Page text section start

She vowed that “all us childless cat and dog ladies are going to go from childless and crushing it to childless and crushing you in November.”

Other social media users were quick to note that one of the world’s most famous self-described cat ladies, Taylor Swift, wields a ton of influence among the voting public — and has yet to endorse a 2024 candidate.

The long tail of the cat lady trope, explained

Vance is far from the first person to invoke the trope of the crazy cat lady. The insult has literally been leveled against childless women for centuries.

We know that ancient Egyptians appreciated cats as a source of companionship (including in the afterlife) and associated them with deities, most famously in the case of the feline goddess Bastet.

But cats’ reputation soured in the Middle Ages, as they were increasingly linked to paganism and witchcraft.

While many Europeans kept cats as pets, many others came to see them as sinister (perhaps due to their handling of mice, especially at night). Twelfth-century accounts offer descriptions of the devil transforming into a black cat and of heretical religious groups worshiping cats.

People increasingly came to believe that witches — in particular, women — had the ability to shape-shift into cats, or used them and other animal “familiars” to do their bidding.

Page text section end

» Assigned task
Copy out the passage above on the cat lady trope word for word, in full.

Dataset entries section start

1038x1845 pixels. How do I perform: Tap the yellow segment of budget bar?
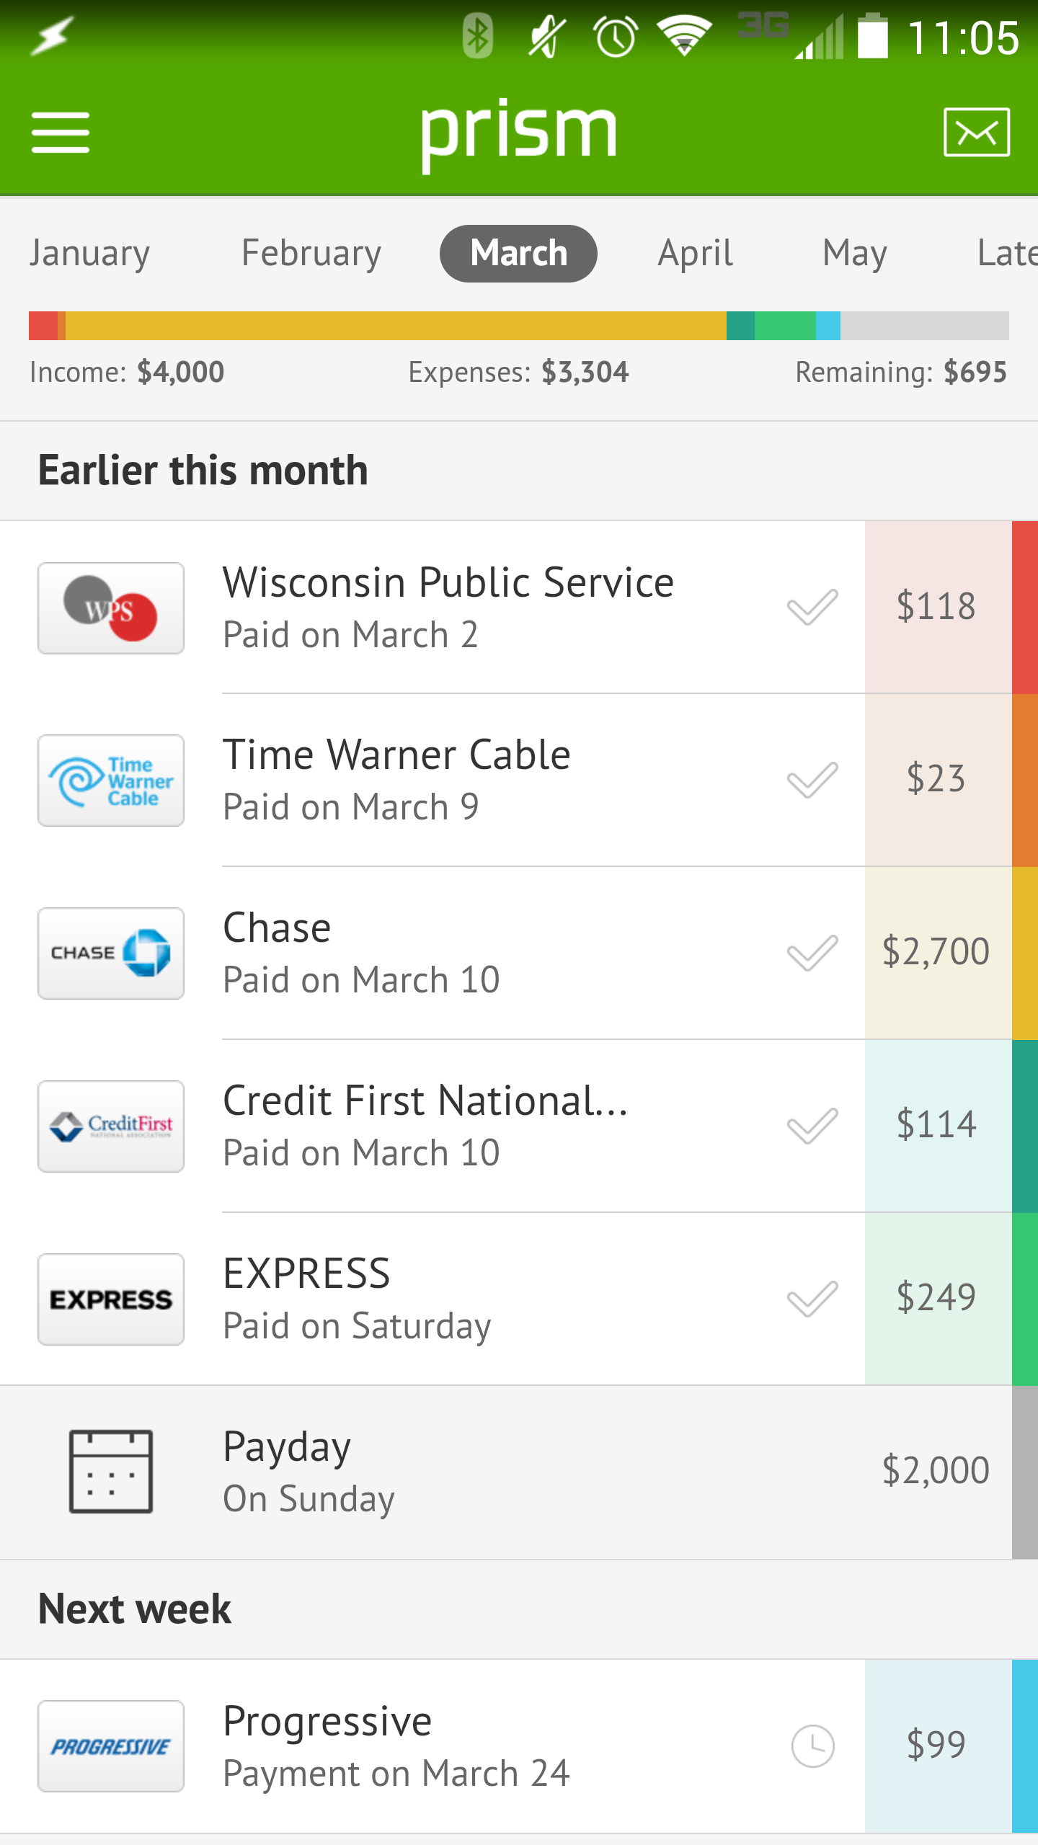point(395,326)
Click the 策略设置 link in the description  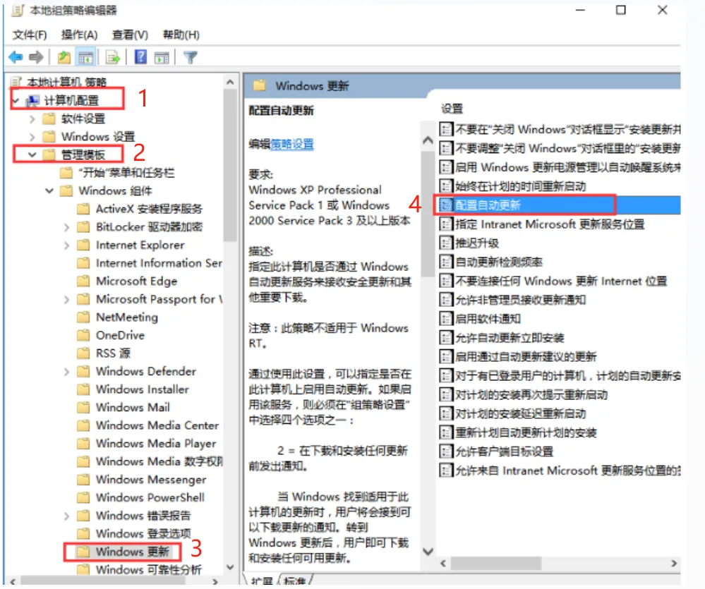coord(292,144)
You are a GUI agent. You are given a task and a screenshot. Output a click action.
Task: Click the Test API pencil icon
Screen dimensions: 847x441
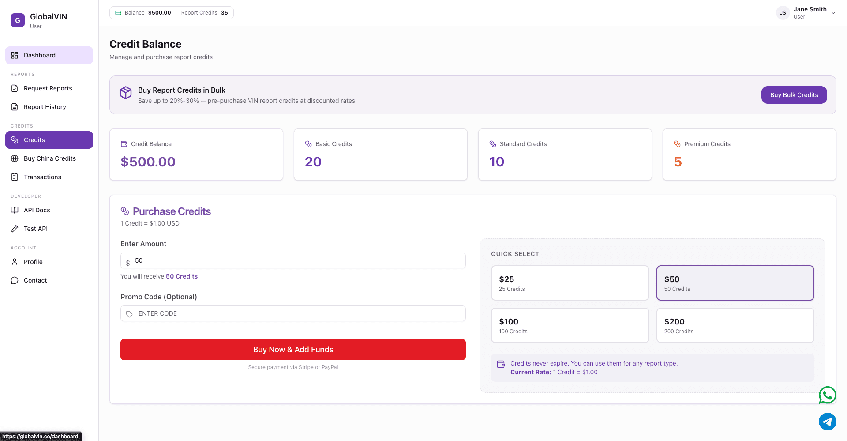[x=15, y=229]
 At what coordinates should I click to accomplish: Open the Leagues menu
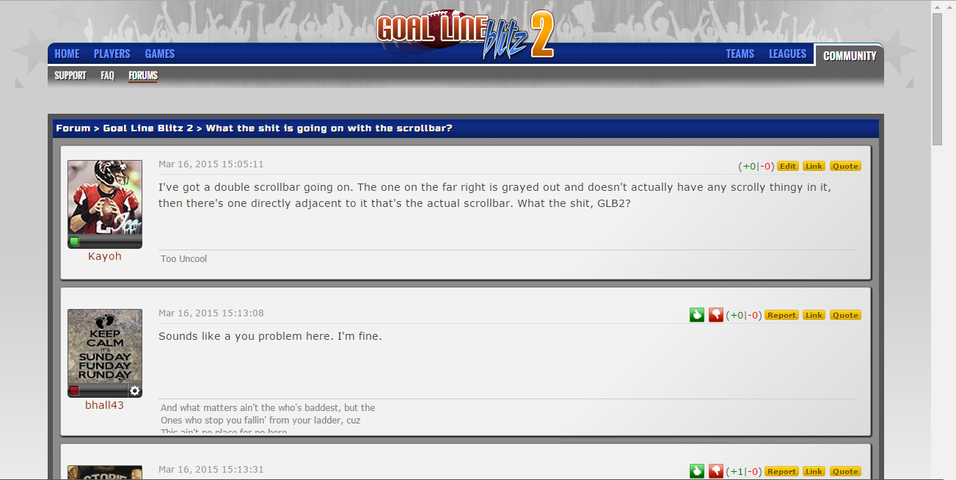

Dataset entries section end

» Response to this exercise
She vowed that “all us childless cat and dog ladies are going to go from childless and crushing it to childless and crushing you in November.”

Other social media users were quick to note that one of the world’s most famous self-described cat ladies, Taylor Swift, wields a ton of influence among the voting public — and has yet to endorse a 2024 candidate.

The long tail of the cat lady trope, explained

Vance is far from the first person to invoke the trope of the crazy cat lady. The insult has literally been leveled against childless women for centuries.

We know that ancient Egyptians appreciated cats as a source of companionship (including in the afterlife) and associated them with deities, most famously in the case of the feline goddess Bastet.

But cats’ reputation soured in the Middle Ages, as they were increasingly linked to paganism and witchcraft.

While many Europeans kept cats as pets, many others came to see them as sinister (perhaps due to their handling of mice, especially at night). Twelfth-century accounts offer descriptions of the devil transforming into a black cat and of heretical religious groups worshiping cats.

People increasingly came to believe that witches — in particular, women — had the ability to shape-shift into cats, or used them and other animal “familiars” to do their bidding.